Bazidpur is a village in Shaheed Bhagat Singh Nagar district of Punjab State, India. It is situated on Wazidpur-Ludhiana link road and located 4.7 km away from postal head office Garcha, 7 km from Rahon, 15 km from district headquarter Shaheed Bhagat Singh Nagar and 95.8 km from state capital Chandigarh. The village is administrated by Sarpanch an elected representative of the village. The current head of Gram Panchayat Bazidpur is Harbhajan Singh who is a retired Army Officer.

== Demography ==
As of 2011, Bazidpur has a total number of 418 houses and population of 1932 of which 978 include are males while 954 are females according to the report published by Census India in 2011. The literacy rate of Bazidpur is 82.37%, higher than the state average of 75.84%. The population of children under the age of 6 years is 162 which is 8.39% of total population of Bazidpur, and child sex ratio is approximately 862 as compared to Punjab state average of 846.

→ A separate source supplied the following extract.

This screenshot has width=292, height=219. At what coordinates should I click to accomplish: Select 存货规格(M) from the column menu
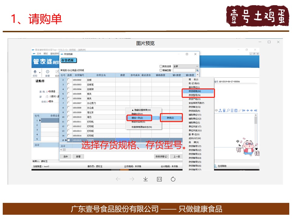(x=198, y=91)
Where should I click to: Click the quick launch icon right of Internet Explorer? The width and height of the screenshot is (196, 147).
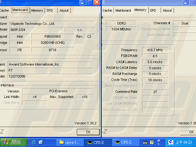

Most of the people are from Schedule Caste which constitutes 8.18% of total population in Bazidpur. The town does not have any Schedule Tribe population so far.

As per the report published by Census India in 2011, 613 people were engaged in work activities out of the total population of Bazidpur which includes 521 males and 92 females. According to census survey report 2011, 82.06% workers describe their work as main work and 17.94% workers are involved in Marginal activity providing livelihood for less than 6 months.

== Education ==
The village has a Punjabi medium, co-ed upper primary with secondary/higher secondary school founded in 1972 The schools provide mid-day meal as per Indian Midday Meal Scheme. As per Right of Children to Free and Compulsory Education Act the school provide free education to children between the ages of 6 and 14.

Sikh National College Banga and Amardeep Singh Shergill Memorial college Mukandpur are the nearest colleges. Lovely Professional University is 52 km away from the village.

== Transport ==
Nawanshahr train station is the nearest train station however, Garhshankar Junction railway station is 26 km away from the village. Sahnewal Airport is the nearest domestic airport which located 53 km away in Ludhiana and the nearest international airport is located in Chandigarh also Sri Guru Ram Dass Jee International Airport is the second nearest airport which is 160 km away in Amritsar.